In our particular case of blocking referral spam, we can extract the Referer
header’s domain once, and then match only against domain hosts using the special hostnames
parameter of the map
directive.
map $http_referer $http_referer_host {
"~^(?:https?://)?([^/]+)" $1;
}
The above creates a special $http_referer_host
variable, which will contain the domain name found in the Referer
header’s URL.
The regular expression ^(?:https?://)?([^/]+)
extracts the hostname by taking the URL part that follows the protocol until the first forward slash, which denotes the beginning of a URI.
So, for example for Referer
with value “https://www.example.com/test”, we get www.example.com
.
Next up, we can build out a performance-friendly map
, and put as many entries as we want without significant performance penalties:
map $http_referer_host $bad_referer {
hostnames;
default 0;
.bad-one.com 1;
.another-spam.com 1;
# etc.
}
The leading dots ensures we block both bare domains as well as subdomains, and since we rely on our $http_referer_host
variable, there is only one regular expression ever evaluated in order to reduce spam.
That’s 1 regular expression against up to 4 thousand.
Install and protect
You can find the implementation of this approach at the following GitHub repository.
Installation instructions are pretty straightforward:
Drop the file to an included directory, e.g. /etc/nginx/conf.d
:
curl -o /etc/nginx/conf.d/referral-spam.conf https://raw.githubusercontent.com/dvershinin/referrer-spam-blocker/main/referral-spam.conf
Also, we must be sure to increase maps’ hash bucket size, for NGINX to be able to work with larger maps.
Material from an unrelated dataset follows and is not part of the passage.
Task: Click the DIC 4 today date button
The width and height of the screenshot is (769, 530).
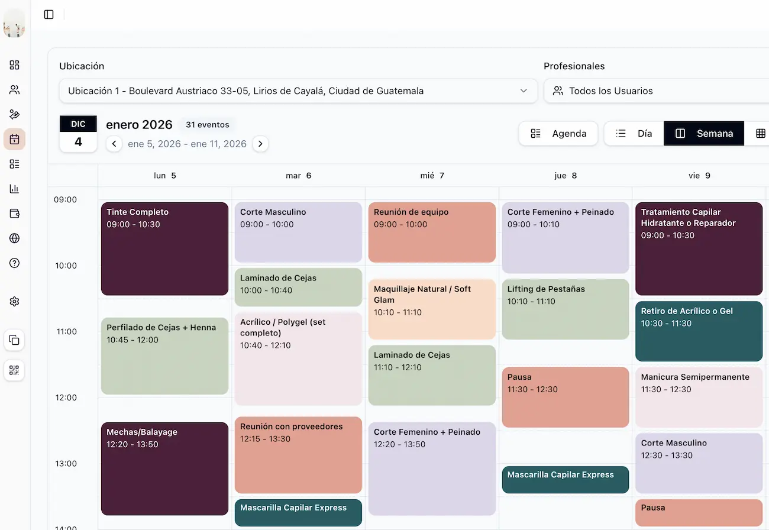Action: [x=78, y=134]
Create /etc/nginx/conf.d/custom.conf
and specify:
map_hash_bucket_size 128;
See, why and how it is required to tune NGINX for large maps.
Add the following to each /etc/nginx/site-available/example.com.conf
that needs protection:
server {
if ($bad_referer) {
return 444;
}
}
Check NGINX configuration for errors by running nginx -t
. If all is good, reload NGINX:
systemctl reload nginx